> [DOCUMENT TEXT]
⁂

France did not have a single set of laws. Rather, local custom ruled some matters and kingly conventions ruled others. Much of southern France followed legal conventions from Roman times. In the north, legal customs came from the Frankish tradition. Monarchs handed out privileges and exemptions based on personal preference or whims. The Catholic Church set precedents for marriage and family matters that were seen as laws. More recently, a series of parlements had made decisions regarded as legal precedents. In addition, the French Revolution had brought about the abolition of the feudal system and a widespread discontent with the Ancien Régime and its stratified society based on economic class.

Napoleon Bonaparte

A committee of four well-known judges crafted the Code, using the rule of reason as their guiding light. A unanimous resolution of the National Constituent Assembly on Sept. 4, 1791, had called for "a code of civil laws common for the entire realm." Doing the initial drafting was Jean Jacques Régis de Cambacérès, who served as Minister of Justice and, under the Consulate, as Second Consul. Cambacérès had been working on initial versions of the Code since 1793; the Assembly rejected the first several drafts as too technical. The establishment of the Consulate in 1799 brought with it a four-judge panel (one of whom was Cambacérès) to finish the work. First Consul Napoleon Bonaparte (left) chaired nearly half of the committee's more than 80 meetings. The judges finished their work, then turned it over to the Council of State for review. The final laws, a series of 36 statues, were enacted progressively, from 1801 to 1803. Bonaparte announced the implementation of the wholistic Code on March 21, 1804. Its initial title was Code civil des Français. The name Code Napoléon (Napoleonic Code) came in 1807.

Among the prohibitions of the Code were these:

  • Napoleonic Codelaws passed in secret
  • ex post facto laws (which applied to events that happened before the laws themselves were passed)

⁂

> [RECORD SET]
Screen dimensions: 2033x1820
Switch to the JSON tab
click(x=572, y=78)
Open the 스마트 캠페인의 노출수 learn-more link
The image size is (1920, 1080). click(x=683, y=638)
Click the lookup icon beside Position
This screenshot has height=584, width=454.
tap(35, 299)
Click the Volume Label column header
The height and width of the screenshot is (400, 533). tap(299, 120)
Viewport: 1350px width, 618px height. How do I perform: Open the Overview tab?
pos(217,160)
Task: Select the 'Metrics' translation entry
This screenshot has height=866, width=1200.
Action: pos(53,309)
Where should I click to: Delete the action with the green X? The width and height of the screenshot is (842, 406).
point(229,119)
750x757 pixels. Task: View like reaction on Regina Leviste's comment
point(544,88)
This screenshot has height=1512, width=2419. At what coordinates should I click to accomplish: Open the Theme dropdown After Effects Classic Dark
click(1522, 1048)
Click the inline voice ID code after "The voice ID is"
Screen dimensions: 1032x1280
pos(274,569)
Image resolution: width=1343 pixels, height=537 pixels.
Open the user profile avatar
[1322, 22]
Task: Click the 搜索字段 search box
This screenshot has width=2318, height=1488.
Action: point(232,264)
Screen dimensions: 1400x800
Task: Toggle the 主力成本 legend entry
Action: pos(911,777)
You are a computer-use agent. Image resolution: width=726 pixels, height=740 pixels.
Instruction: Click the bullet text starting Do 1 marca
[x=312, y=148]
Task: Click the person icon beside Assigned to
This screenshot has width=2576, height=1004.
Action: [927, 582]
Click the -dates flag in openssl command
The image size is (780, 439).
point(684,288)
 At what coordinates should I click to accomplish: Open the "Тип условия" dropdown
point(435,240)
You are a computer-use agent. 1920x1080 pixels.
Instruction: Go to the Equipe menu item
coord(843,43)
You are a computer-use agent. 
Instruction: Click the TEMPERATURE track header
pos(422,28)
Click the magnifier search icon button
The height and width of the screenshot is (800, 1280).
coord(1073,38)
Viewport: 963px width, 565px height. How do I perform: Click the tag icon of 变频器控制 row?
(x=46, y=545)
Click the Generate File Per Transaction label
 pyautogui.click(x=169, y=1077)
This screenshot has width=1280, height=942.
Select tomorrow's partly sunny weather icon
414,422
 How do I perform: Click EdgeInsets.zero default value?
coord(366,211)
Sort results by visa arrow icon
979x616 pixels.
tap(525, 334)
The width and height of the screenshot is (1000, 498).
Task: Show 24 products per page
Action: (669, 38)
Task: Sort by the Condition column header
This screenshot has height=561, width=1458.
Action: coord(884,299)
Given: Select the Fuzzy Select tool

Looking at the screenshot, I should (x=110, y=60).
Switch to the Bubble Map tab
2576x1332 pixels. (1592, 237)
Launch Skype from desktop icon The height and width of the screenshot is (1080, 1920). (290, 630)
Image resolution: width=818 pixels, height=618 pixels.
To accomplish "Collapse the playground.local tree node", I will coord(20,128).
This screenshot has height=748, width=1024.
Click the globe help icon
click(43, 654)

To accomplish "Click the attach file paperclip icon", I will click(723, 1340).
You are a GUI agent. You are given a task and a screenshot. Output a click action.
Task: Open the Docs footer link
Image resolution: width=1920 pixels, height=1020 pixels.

⁂

> [INSTRUCTIONS TO FOLLOW]
Answer these from the text on the Napoleonic Code:
1. In northern France, what tradition did legal customs come from?
2. On what date did the National Constituent Assembly pass its resolution calling for a code of civil laws for the entire realm?
3. What was the Code's initial title?

> [RESULT FOR THIS TASK]
1. The Frankish tradition.
2. Sept. 4, 1791.
3. Code civil des Français.